コンピュータの高性能化やアプリケーションのマルチメディア化にともない、インターネットにおける動画像トラヒックの占める割合は年々増加している。動画像トラヒックは定常的かつデータ量が多いため、ネットワークに与える負荷が大きく、輻輳の要因となる。その結果、マルチメディアアプリケーションの要求するリアルタイムな動画像通信を提供できないことが大きな問題となっている。
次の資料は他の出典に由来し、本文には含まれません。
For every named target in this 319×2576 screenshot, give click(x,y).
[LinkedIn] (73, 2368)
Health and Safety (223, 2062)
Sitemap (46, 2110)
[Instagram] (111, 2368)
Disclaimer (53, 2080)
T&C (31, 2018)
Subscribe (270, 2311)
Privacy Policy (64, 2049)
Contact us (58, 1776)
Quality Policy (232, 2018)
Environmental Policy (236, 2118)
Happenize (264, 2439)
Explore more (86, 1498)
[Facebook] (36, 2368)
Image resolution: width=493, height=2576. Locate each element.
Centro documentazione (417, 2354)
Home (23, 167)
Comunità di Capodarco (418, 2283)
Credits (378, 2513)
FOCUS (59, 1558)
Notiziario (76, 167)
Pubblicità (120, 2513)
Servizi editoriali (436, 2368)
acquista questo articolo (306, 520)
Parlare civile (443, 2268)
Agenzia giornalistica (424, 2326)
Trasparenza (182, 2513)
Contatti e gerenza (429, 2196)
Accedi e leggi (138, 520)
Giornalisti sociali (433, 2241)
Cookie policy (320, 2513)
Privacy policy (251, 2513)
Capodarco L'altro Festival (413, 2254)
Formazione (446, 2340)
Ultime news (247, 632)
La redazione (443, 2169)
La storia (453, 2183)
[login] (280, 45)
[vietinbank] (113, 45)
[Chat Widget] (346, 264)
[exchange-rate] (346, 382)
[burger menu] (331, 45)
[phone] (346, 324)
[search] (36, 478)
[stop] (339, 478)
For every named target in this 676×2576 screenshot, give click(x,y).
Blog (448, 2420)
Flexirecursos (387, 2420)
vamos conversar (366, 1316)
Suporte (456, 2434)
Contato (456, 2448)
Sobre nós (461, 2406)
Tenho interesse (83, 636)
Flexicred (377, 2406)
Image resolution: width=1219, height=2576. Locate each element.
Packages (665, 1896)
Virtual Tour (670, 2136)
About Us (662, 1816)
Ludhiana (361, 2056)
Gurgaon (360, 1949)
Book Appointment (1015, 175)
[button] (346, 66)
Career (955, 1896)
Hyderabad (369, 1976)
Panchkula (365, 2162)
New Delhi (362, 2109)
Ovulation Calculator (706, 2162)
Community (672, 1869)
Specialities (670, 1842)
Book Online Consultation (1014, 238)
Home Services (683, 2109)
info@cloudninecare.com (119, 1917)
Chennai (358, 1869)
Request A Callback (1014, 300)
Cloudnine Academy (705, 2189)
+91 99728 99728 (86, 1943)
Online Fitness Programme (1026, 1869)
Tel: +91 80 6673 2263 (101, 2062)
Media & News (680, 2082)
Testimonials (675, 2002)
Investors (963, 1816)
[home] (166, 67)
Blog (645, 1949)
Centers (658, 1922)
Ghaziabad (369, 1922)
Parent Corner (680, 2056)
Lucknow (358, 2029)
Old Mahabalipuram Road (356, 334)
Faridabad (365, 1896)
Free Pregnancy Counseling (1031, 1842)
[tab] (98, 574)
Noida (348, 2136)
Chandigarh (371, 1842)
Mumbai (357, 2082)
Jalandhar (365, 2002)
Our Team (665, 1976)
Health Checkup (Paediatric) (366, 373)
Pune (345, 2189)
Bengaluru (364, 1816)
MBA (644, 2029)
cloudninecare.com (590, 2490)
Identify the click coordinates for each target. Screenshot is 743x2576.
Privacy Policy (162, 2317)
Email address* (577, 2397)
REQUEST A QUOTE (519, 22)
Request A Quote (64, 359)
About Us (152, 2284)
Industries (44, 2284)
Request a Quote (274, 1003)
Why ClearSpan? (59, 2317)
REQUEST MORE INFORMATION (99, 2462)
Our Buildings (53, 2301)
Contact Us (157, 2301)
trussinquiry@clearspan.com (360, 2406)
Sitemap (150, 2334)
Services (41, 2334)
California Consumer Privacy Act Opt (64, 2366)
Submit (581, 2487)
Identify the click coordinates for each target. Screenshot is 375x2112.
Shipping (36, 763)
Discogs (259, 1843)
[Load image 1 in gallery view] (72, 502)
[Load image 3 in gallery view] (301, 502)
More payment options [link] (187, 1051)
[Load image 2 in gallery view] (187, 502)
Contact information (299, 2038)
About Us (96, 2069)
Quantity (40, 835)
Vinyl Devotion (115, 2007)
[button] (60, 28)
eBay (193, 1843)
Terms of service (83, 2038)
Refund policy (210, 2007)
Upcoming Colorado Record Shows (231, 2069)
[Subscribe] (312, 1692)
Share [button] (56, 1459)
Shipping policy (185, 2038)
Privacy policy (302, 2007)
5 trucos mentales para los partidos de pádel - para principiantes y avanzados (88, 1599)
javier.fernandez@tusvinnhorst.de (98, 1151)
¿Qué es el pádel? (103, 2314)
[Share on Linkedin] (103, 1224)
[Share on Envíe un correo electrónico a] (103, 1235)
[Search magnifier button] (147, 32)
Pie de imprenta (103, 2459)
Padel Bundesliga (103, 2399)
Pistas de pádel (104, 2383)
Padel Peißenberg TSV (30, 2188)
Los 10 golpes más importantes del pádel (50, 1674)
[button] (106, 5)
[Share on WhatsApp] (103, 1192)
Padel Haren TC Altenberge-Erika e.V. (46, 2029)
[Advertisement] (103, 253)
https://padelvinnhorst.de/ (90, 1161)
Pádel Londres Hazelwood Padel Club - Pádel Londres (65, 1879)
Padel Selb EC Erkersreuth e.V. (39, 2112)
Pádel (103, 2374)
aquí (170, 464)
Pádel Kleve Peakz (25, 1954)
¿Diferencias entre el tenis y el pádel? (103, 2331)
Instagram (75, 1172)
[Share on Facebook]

WWWシステムで今日広く用いられているプロキシ技術は、網内の中継システム(プロキシ)においてクライアントが過去に利用したデータを蓄積し、新たなデータ転送要求に対してサーバに代って蓄積データを転送することにより、サーバからの伝送遅延を隠蔽し、高速なマルチメディアデータ配送を実現するものである。動画像通信においてもプロキシ技術を用いることにより、ネットワークに大きな負荷を与えることなくアプリケーションの応答性を高めることができると考えられる。さらに、複数のクライアントがそれぞれ異なる品質の動画像を要求する動画像マルチキャスト通信に対して、プロキシにおいて蓄積データを適切に品質調整することにより、ネットワークを流れる動画像トラヒックを減らすと同時に、高品質な動画像を配送することができる。また、サーバから動画像データを取得する場合に比べて、それぞれの動画像通信セッションの往復伝搬遅延が小さくなるため、近年活発に研究が行われている実時間通信のためのレート制御を適用した場合にもより高い制御効果が期待される。そこで、本研究では、レート制御などの結果として与えられる利用可能な帯域の範囲内でユーザの要求を考慮した高品質な動画像通信を実現することのできるプロキシキャッシングアルゴリズムを提案している。提案アルゴリズムでは、クライアントの利用可能な帯域は時間によって変化することを考慮し、動画像ストリームを複数の固まりに分割し、蓄積、転送、再取得の単位とする。データ配送に用いられない空き帯域の利用法、プロキシのバッファが不足した際のデータ掃き出し手法の異なる複数のアルゴリズムを提案し、シミュレーションにより必要となるバッファサイズ、動画像再生開始までの遅延、提供される動画像品質などについて比較評価を行った。